• _Assignment_:
Each line that has the string "will" must be copied from the records below.

• _Data for this exercise_:
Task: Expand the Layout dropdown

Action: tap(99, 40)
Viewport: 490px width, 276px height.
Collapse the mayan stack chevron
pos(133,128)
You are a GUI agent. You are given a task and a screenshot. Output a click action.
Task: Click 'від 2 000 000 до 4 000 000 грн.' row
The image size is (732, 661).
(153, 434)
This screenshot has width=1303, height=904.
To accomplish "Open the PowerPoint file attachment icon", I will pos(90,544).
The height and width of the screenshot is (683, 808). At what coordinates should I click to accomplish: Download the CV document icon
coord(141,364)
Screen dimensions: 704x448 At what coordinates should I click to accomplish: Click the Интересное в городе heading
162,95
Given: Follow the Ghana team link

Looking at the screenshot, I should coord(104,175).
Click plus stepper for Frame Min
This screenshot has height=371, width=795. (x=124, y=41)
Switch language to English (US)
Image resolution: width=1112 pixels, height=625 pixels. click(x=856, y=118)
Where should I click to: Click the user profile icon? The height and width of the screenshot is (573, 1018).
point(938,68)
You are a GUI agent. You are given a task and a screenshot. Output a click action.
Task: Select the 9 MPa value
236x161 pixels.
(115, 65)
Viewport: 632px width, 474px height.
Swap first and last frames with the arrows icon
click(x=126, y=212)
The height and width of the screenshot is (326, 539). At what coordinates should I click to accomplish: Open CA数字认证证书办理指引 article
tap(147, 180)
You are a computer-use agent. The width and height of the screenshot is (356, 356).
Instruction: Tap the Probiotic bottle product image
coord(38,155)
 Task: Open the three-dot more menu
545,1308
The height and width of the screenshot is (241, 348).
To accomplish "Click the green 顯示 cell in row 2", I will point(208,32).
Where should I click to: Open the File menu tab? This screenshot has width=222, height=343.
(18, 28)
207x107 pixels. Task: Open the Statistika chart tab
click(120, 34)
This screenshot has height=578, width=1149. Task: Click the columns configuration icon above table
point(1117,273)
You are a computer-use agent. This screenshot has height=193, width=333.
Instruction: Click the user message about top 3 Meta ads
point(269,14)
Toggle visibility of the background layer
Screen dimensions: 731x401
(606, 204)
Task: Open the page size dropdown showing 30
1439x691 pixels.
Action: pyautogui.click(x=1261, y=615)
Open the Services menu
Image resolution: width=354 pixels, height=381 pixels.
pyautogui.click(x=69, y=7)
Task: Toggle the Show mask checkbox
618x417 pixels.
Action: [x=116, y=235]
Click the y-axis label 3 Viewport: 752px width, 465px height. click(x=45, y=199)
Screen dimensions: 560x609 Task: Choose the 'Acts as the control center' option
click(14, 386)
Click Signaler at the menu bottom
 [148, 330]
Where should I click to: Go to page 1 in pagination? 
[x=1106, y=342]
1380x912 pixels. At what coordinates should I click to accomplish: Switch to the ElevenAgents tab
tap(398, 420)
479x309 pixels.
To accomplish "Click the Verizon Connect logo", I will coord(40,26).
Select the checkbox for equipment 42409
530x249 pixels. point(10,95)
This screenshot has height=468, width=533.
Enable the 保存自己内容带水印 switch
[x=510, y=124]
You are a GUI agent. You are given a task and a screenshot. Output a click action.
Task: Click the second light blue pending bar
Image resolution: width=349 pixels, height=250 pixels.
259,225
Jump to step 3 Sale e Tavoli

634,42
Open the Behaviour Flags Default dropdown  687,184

• _Exercise result_:
To accomplish "Open the PowerPoint file attachment icon", I will pos(90,544).
To accomplish "Click the green 顯示 cell in row 2", I will point(208,32).
To accomplish "Click the Verizon Connect logo", I will coord(40,26).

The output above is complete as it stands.